In the actual world where not everyone is competent because they are at different stages of development and have had different opportunities to develop, people’s attitudes and behaviours are even more important. The risks arising from work which is not performed well because people lack the requisite knowledge, skills and experience are one thing. The risks arising because organisations have lost or never gained the confidence and commitment of their employees and contractors are quite another.
For many staff, the first real taste they get of your organisational culture is a compulsory course or briefing on health and safety. These give your organisation a chance to demonstrate that the videos, fine words and graphics on the corporate website and in the induction pack are genuine. So if the content is tired or out of date, if the delivery is disinterested or uninterested, if assessments are valueless, the people on the receiving end may form negative conclusions and carry these back to the workplace.

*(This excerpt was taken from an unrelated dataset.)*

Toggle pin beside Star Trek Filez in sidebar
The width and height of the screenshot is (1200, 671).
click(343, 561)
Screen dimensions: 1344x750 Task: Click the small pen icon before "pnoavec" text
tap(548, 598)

CAS has been helping clients optimise the relationships between competence, training, behaviours and organisational culture since 1997. A consistent theme of our work since then has been safety critical work where recruitment and selection, training and licensing are key issues. In our early years, we defined competence requirements, designed competence management systems, built and managed employee licensing and verification processes.
This led on to:
- Delivery of independent monitoring and evaluation services to national programmes in UK and Ireland for awarding vehicle driving licences and permits for people carrying out restricted activities.

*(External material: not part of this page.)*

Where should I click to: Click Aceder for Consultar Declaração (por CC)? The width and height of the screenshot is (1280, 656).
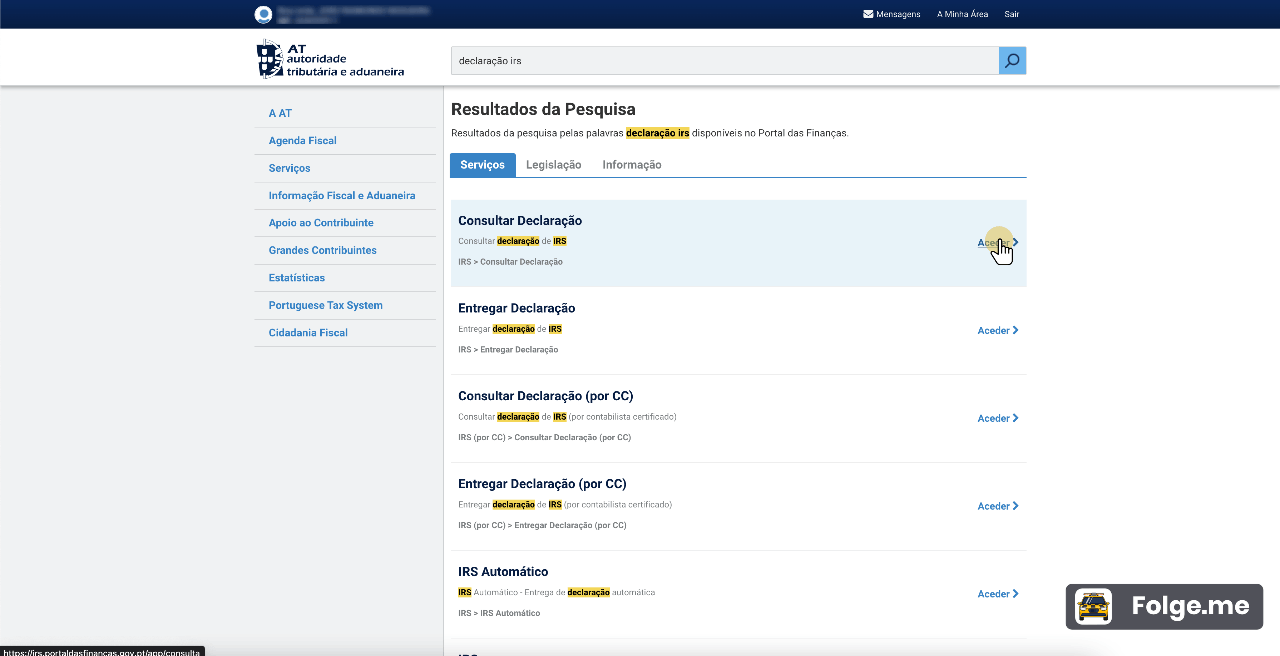(x=997, y=418)
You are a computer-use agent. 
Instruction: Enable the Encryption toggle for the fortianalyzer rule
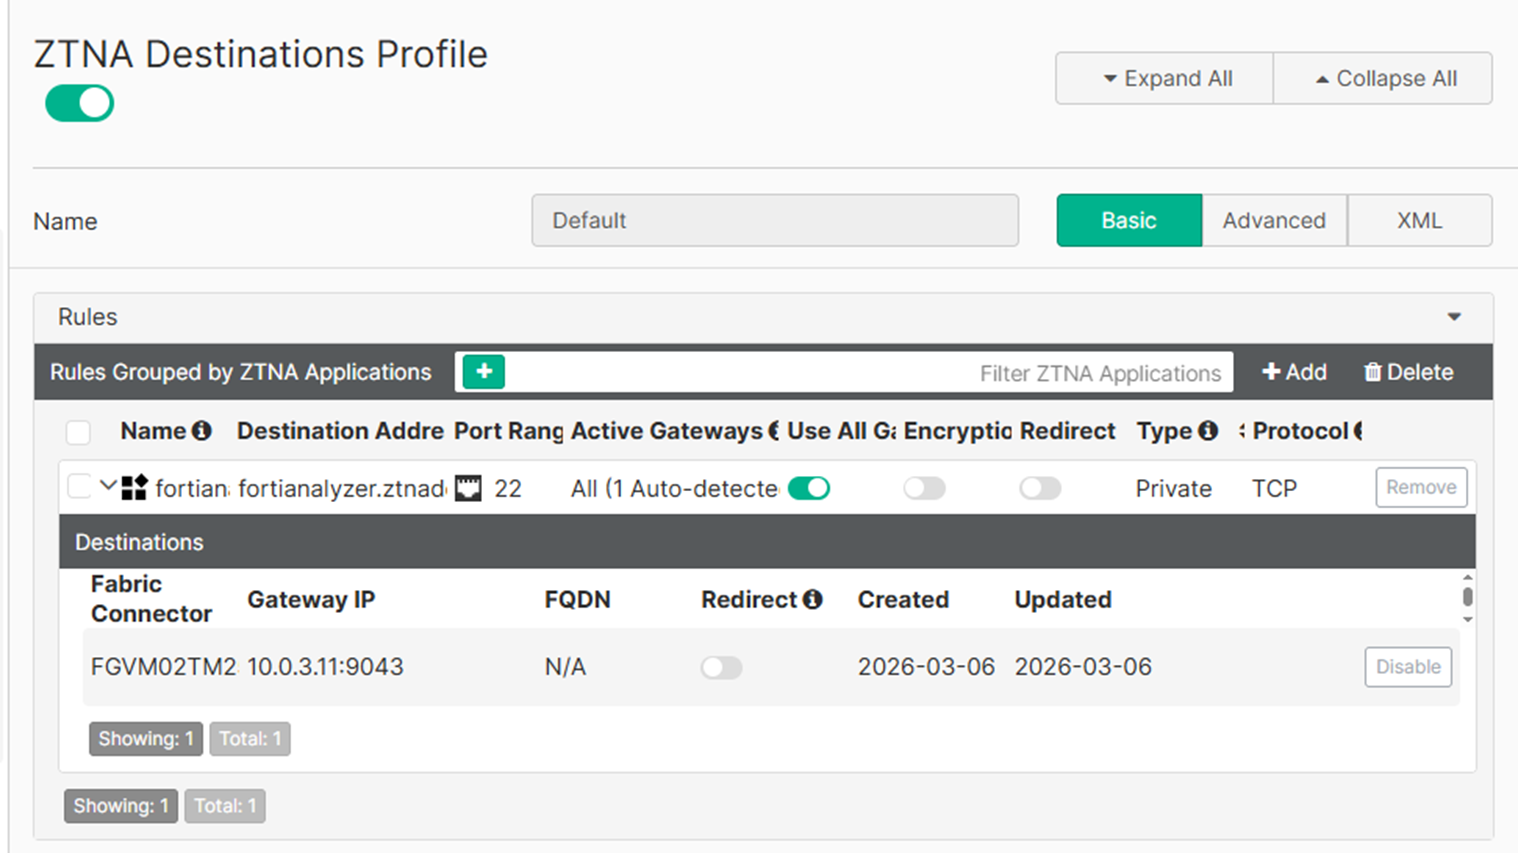[x=924, y=488]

- Development of policies and procedures, guidance and training for clients who set standards for whole industries and supply chains (Clients include: Rail Safety Standards Board, Network Rail, Transport for London, Smart Freight Centre, Highways Agency).
- Assessing the effects that organisational culture has on health and safety performance (Clients include: Southeastern Trains, Atkins, New York MTA, London Underground, Atkins, Otis, Euroports, Kier).
- Providing expert witness services for firms of solicitors defending clients against health and safety prosecutions arising from accidents where competence, behaviours and culture were root causes.
- Reviewing and restructuring health and safety management systems to put more emphasis on competence, culture and leadership and then managing their implementation (Clients include: The Royal British Legion, Serco).
This track record and everything we learned from it comes together in our current focus on enabling clients to ensure that their risk management policies and objectives are best served by the business and safety critical training, licencing and accreditation programmes they operate or are accountable for.